▸ **Extract provided**
Web of Science Citations: 43
Abstract

Magnetic reconnection is a process of magnetic field topology change, which is one of the most fundamental processes happening in magnetized plasmas. In most astrophysical environments, the Reynolds numbers corresponding to plasma flows are large and therefore the transition to turbulence is inevitable. This turbulence, which can be pre-existing or driven by magnetic reconnection itself, must be taken into account for any theory of magnetic reconnection that attempts to describe the process in the aforementioned environments. This necessity is obvious as three-dimensional high-resolution numerical simulations show the transition to the turbulence state of initially laminar reconnecting magnetic fields. We discuss ideas of how turbulence can modify reconnection with the focus on the Lazarian \& Vishniac (Lazarian \& Vishniac 1999 Astrophys. J. 517, 700-718 (doi: 10.1086/307233)) reconnection model. We present numerical evidence supporting the model and demonstrate that it is closely connected to the experimentally proven concept of Richardson dispersion/diffusion as well as to more recent advances in understanding of the Lagrangian dynamics of magnetized fluids. We point out that the generalized Ohm's law that accounts for turbulent motion predicts the subdominance of the microphysical plasma effects for reconnection for realistically turbulent media. We show that one of the most dramatic consequences of turbulence is the violation of the generally accepted notion of magnetic flux freezing. This notion is a cornerstone of most theories dealing with magnetized plasmas, and therefore its change induces fundamental shifts in accepted paradigms, for instance, turbulent reconnection entails reconnection diffusion process that is essential for understanding star formation. We argue that at sufficiently high Reynolds numbers the process of tearing reconnection should transfer to turbulent reconnection. We discuss flares that are predicted by turbulent reconnection and relate this process to solar flares and gamma-ray bursts. With reference to experiments, we analyse solar observations in situ as measurements in the solar wind or heliospheric current sheet and show the correspondence of data with turbulent reconnection predictions. Finally, we discuss first-order Fermi acceleration of particles that is a natural consequence of the turbulent reconnection. (AU)

▸ **Provided material**
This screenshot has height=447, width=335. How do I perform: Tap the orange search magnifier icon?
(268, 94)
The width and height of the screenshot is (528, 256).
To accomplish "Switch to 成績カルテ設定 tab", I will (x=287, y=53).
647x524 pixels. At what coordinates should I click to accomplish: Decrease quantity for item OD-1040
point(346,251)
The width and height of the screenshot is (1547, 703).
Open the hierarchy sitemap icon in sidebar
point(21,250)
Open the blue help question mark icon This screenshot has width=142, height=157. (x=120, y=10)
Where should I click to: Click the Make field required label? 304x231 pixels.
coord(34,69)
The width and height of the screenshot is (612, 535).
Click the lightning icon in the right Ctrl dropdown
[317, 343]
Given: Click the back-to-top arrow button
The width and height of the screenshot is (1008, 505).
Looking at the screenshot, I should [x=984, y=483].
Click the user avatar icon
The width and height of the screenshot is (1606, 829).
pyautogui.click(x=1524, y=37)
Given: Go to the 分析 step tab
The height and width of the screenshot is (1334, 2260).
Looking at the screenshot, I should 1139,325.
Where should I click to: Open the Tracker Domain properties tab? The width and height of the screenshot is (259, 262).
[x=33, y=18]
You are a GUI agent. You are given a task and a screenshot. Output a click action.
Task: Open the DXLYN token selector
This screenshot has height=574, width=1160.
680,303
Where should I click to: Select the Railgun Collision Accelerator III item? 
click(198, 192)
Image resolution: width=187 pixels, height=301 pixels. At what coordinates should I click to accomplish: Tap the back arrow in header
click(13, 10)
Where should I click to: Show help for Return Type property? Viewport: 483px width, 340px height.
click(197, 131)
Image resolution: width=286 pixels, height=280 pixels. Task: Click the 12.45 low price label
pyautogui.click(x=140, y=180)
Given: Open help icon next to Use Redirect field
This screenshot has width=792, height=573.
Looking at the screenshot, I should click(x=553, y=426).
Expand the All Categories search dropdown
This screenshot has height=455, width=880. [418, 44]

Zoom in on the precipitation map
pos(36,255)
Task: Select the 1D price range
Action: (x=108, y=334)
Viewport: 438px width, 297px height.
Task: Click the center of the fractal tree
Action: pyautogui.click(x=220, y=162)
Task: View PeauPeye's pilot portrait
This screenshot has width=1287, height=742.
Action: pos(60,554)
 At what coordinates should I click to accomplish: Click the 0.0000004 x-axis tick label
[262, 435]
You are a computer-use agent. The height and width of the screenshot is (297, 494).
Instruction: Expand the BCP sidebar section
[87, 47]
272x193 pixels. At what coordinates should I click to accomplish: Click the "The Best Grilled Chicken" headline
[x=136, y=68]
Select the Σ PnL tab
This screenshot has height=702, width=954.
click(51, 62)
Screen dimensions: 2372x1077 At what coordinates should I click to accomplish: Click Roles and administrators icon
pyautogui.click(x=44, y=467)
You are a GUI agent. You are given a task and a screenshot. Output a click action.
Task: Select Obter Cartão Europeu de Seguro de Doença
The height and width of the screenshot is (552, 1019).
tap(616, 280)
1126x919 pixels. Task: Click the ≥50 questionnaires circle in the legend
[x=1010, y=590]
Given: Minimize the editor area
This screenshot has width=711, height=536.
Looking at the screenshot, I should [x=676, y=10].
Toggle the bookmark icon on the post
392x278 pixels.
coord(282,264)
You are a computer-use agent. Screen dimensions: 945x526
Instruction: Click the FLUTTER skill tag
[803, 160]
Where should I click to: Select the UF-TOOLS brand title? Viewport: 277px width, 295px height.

▸ **What is needed**
In the abstract on turbulent magnetic reconnection, what generally accepted notion is turbulence said to violate? The records are unrelated to the abstract on turbulent magnetic reconnection.

▸ **Exercise response**
Magnetic flux freezing.